When Jennifer Ellis’s business fails, she decides to leave Oklahoma in a cloud of red dust and return to her San Diego roots. Then Troy Stanhope comes along with a solution to her company’s woes, and she falls for his velvety voice and appealing confidence. As their relationship deepens, she is called to the west coast on a family matter and decides to stay for the summer. She meets a new man and is drawn to his irresistible charm. Her newfound self-awareness mingles with salty ocean breezes and eucalyptus-scented air to place her in his arms. Their liaison is heartfelt but brief, mid-life’s last hurrah. Jennifer realizes her heart is back on the southern prairie, but she may be one adventure too late.

Life transition times are “the best of times and the worst of times.”

Jennifer Ellis, in Finding Rose Rocks, is at one of these crossroads in her life.

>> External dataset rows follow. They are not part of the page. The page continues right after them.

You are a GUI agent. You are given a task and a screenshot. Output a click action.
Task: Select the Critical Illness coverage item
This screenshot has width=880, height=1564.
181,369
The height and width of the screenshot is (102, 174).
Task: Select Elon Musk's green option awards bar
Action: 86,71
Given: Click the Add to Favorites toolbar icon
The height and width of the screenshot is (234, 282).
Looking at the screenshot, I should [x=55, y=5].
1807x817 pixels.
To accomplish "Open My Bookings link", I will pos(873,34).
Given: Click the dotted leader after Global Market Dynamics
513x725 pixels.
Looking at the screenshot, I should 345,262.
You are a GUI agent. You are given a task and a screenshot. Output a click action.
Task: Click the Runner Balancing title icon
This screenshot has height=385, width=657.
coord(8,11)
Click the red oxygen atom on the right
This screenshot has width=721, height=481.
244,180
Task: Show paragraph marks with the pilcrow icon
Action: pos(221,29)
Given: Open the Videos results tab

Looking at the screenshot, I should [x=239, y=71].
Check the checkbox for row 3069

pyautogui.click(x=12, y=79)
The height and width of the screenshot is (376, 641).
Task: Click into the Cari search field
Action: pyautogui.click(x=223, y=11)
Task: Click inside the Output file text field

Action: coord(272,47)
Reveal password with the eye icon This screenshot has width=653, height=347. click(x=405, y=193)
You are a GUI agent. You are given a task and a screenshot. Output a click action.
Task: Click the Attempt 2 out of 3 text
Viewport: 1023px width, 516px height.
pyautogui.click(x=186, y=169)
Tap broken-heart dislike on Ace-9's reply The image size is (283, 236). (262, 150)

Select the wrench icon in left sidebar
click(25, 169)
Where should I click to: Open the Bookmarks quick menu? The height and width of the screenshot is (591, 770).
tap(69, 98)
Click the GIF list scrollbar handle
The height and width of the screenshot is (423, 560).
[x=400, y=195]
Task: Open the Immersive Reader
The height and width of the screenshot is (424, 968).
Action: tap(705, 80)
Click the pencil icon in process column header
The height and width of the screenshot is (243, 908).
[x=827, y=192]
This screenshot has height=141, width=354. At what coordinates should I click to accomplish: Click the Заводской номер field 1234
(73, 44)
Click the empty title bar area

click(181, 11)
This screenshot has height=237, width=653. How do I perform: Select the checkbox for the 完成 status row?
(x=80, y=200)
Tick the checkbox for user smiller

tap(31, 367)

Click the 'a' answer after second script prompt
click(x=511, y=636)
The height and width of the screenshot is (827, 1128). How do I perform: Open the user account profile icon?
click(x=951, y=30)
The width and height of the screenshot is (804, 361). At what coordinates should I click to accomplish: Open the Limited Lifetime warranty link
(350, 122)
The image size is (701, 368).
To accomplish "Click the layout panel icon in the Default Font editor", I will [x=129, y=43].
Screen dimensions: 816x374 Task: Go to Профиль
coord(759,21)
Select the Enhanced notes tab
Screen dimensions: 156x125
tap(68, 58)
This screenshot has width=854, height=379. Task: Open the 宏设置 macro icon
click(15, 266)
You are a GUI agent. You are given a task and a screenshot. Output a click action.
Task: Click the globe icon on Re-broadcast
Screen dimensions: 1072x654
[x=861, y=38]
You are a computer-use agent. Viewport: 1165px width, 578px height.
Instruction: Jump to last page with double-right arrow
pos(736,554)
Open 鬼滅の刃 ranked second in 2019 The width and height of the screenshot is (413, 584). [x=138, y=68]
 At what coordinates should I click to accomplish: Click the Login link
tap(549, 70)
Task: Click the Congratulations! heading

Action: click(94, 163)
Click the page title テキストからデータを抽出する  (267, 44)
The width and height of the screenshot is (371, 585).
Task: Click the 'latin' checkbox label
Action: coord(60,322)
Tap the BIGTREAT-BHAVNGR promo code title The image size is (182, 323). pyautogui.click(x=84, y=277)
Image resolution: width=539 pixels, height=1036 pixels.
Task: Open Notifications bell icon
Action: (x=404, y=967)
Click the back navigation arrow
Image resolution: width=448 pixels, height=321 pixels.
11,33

Divorced, with her son long-since out of the nest, and her business on solid footing, with a trustworthy manager, she can set her efforts toward fulfilling a dream of returning to her childhood home in California with the ocean, rolling hills and gentle climate that still calls to her OR she can she set her efforts toward “blooming where she was planted” year ago in Oklahoma, far from the ocean and where drought, cold cold and hot hot are a given.

Also, there’s Troy, who is firmly established, a man with deep roots in Oklahoma, with an attitude of “it’s my way or the road.” In California there’s Ben, a doctor with a commitment phobia, but a delight to be with, and he makes her feel like she can soar. Both are very secure financially. Both have a hint of bully about them. Which one does she love or does she want to cast her lot with either of them?

Added to Jennifer’s emotional struggle are a self-centered sister and a cantankerous mother with poor judgment. Both of them are hard on Jennifer’s self esteem.

One more little tidbit, the astrological signs for Jennifer, Troy, and Ben and how Jennifer sees how her life would blend with each of the men was attention-getting and thought provoking.

Karen Ginther Graham, with smooth flowing writing, takes the reader on a captivating, vicarious emotional journey—good women’s fiction.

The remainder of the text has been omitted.